Un commandement de payer visant clause résolutoire a été délivré par acte extra judiciaire du 12 juin 2023 pour un montant principal de 2 350 euros.
Par assignation en date du 08 février 2024, la SAS ACTION LOGEMENT SERVICES subrogée dans les droits du bailleur a fait citer Monsieur [R] [N] [P] [O] par devant le juge des contentieux de la protection de [Localité 5] à l’audience du 05 juin 2024 sur le fondement des articles 1103, 1134,1147,1184 1217, 1224 et 1231 du Code civil aux fins de voir :
— constater l’acquisition de la clause résolutoire,
— subsidiairement prononcer la résiliation du bail,
— ordonner l’expulsion de tous occupants de leur chef avec si nécessaire le concours de la force publique,
— condamner le défendeur à lui payer :
* la somme de 5 846,47 euros avec intérêts taux légal à compter du 12 juin 2023 sur la somme de 2 350 euros pour le surplus à compter de l’assignation,
* fixer l’indemnité d’occupation à la somme de 450 euros selon observation verbale de son conseil,
* la somme de 800 euros au titre des dispositions de l’article 700 du Code de procédure civile, ainsi qu’aux entiers dépens qui comprendront le coût du commandement de payer.

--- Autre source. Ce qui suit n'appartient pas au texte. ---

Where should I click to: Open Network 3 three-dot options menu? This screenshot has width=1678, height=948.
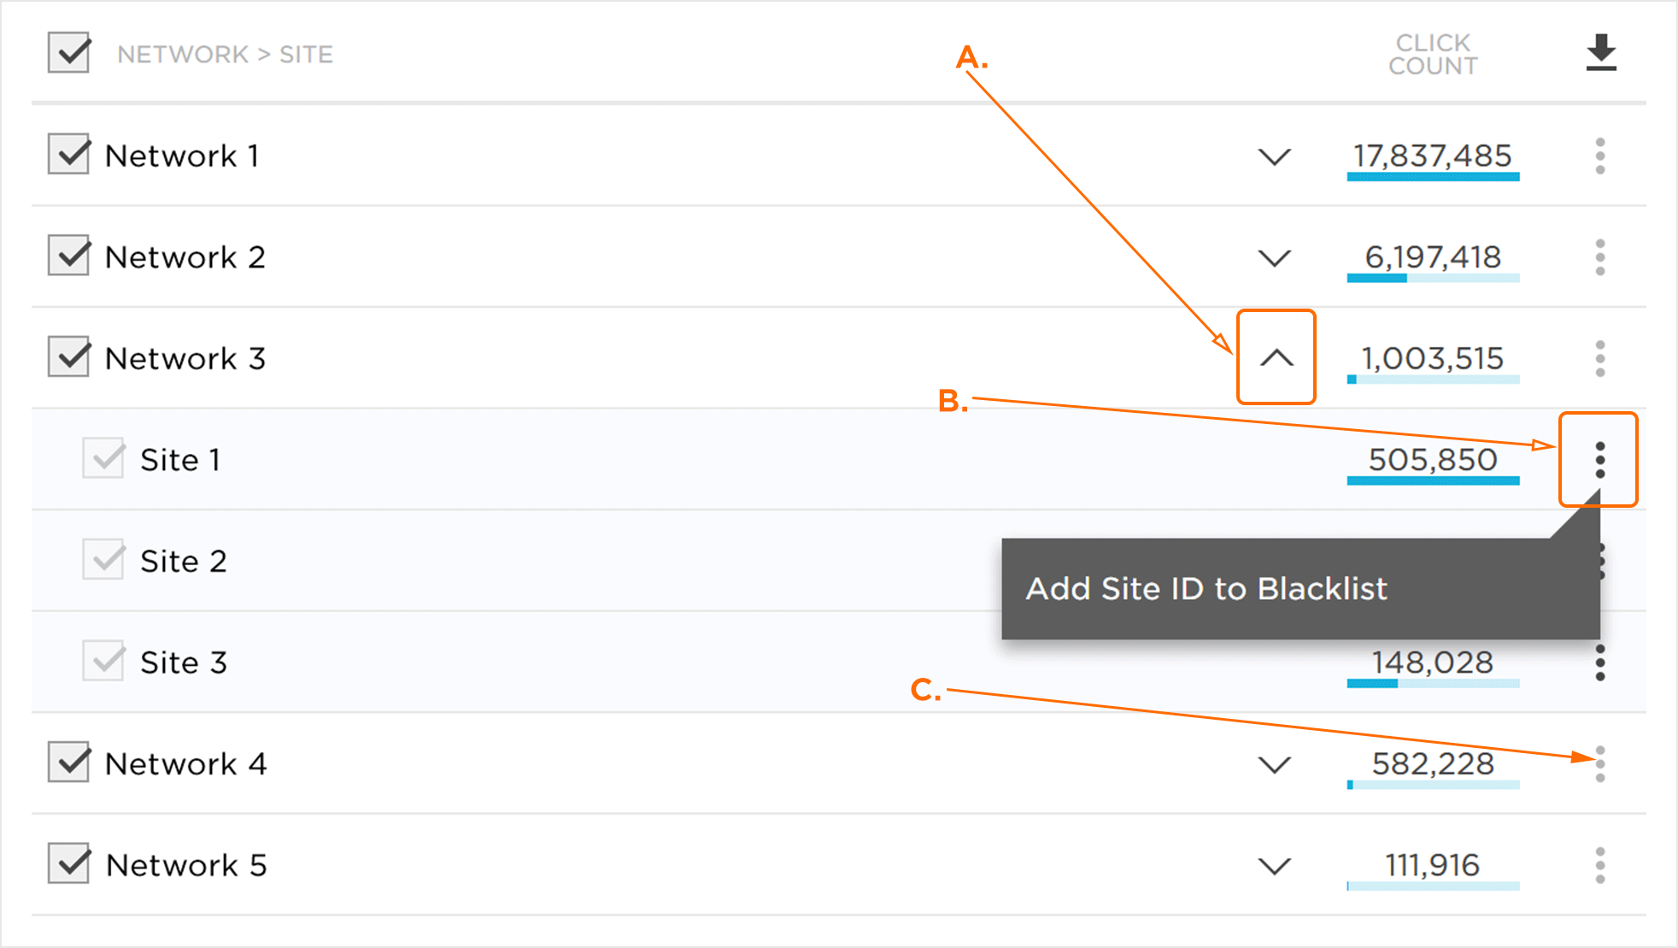click(1599, 358)
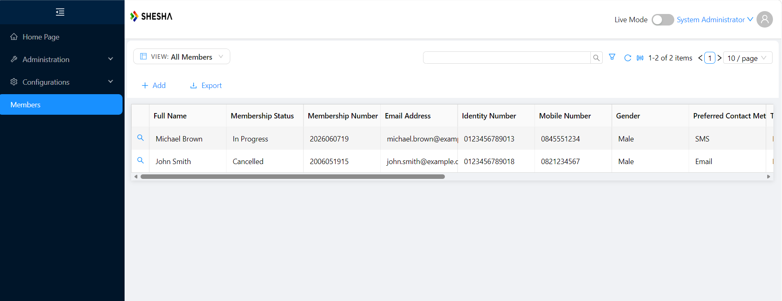
Task: Open the All Members view dropdown
Action: pos(182,57)

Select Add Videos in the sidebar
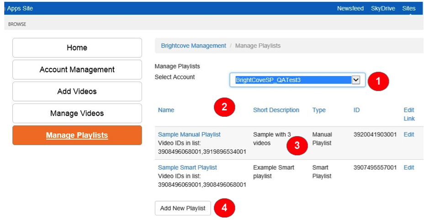(77, 92)
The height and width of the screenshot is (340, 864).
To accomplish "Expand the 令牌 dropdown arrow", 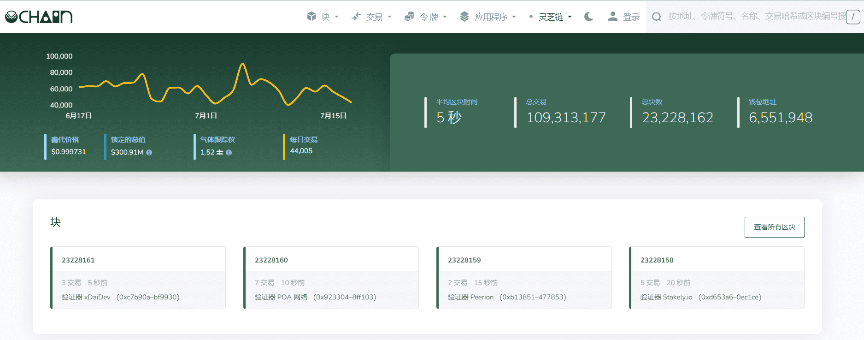I will (x=445, y=17).
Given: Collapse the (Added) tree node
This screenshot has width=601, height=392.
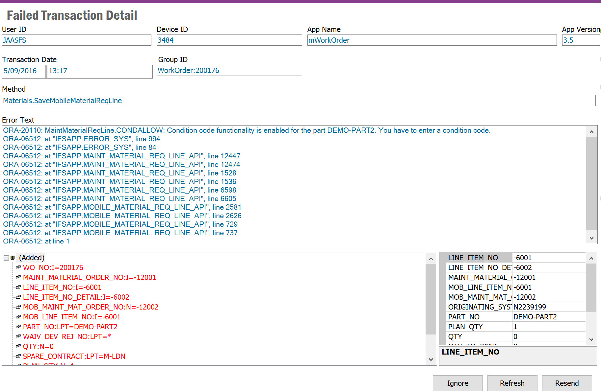Looking at the screenshot, I should click(x=6, y=258).
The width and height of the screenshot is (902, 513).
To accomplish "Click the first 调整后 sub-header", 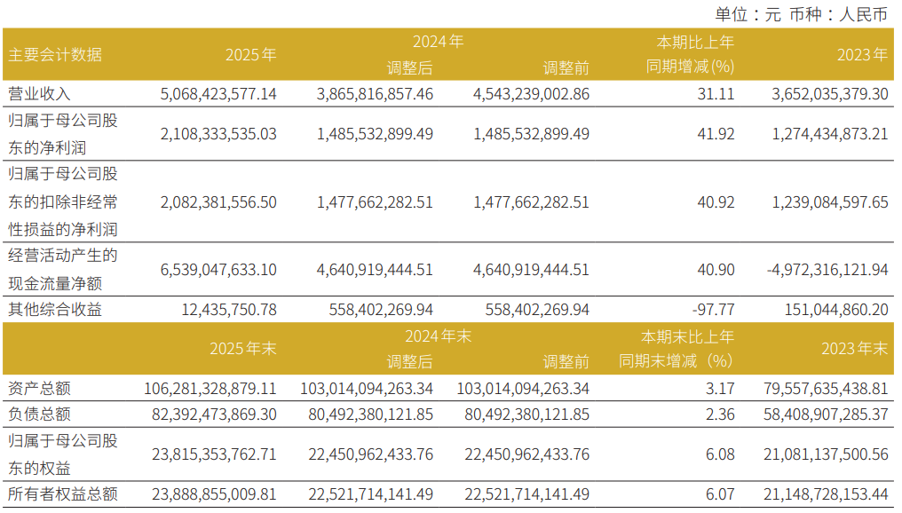I will (x=409, y=67).
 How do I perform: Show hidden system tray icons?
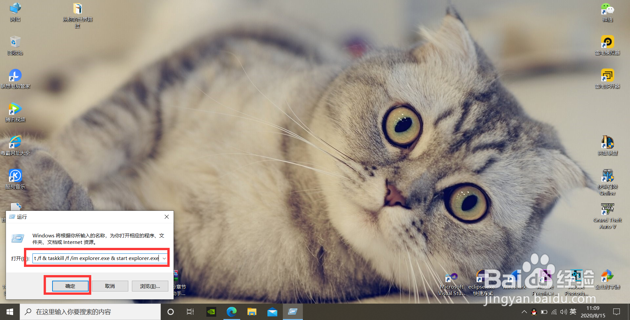pos(524,311)
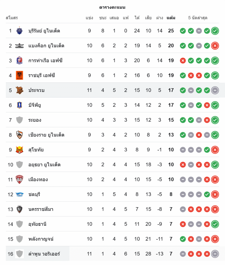Click the นครราชสีมา club crest
Image resolution: width=225 pixels, height=265 pixels.
(x=19, y=209)
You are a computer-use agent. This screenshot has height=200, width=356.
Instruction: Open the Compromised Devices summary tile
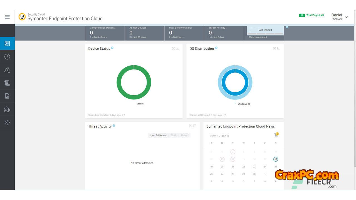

A l’audience du 06 juin 2024, les parties sont représentés et l’affaire renvoyée à plusieurs reprises à la demande d’au moins l’une d’ entre elles pour être fixée à plaider au 27 novembre 2024 ; à cette dernière date, la demanderesse par la voie de son conseil expose qu’elle a réglé entre les mains de son assuré les sommes correspondantes à la créance locative en indemnisation de son préjudicie selon quittance subrogative du 21 janvier 2024 ; elle indique avoir réactualisé sa créance pour un montant au jour de l’audience de 7 954,97 euros.
Monsieur [R] [N] [P] [O] par la voie de son conseil indique s’en remettre à ses dernières écritures, au visa desquelles il est expressément renvoyé pour de plus amples informations, et en vertu desquelles il est sollicité :
— débouter la société ACTION LOGEMENT SERVICES de toutes ses demandes, fins et conclusions,
— ccorder les plus larges délais de paiement à Monsieur [R] [N] pour régler sa dette et suspendre le jeu de la clause résolutoire,
— à titre subsidiaire, vu l’article L412-3 du Code des procédures civiles d’exécution, accorder les plus larges délais à Monsieur [R] [N] pour quitter les lieux,
— constater que Monsieur [R] [N] est bénéficiaire de l’aide juridictionnelle,
— dire et juger que les dépens seront recouvrés comme en matière d’aide juridictionnelle compte tenu des modalités de comparution des parties et du montant du litige, la présente décision contradictoire et en premier ressort.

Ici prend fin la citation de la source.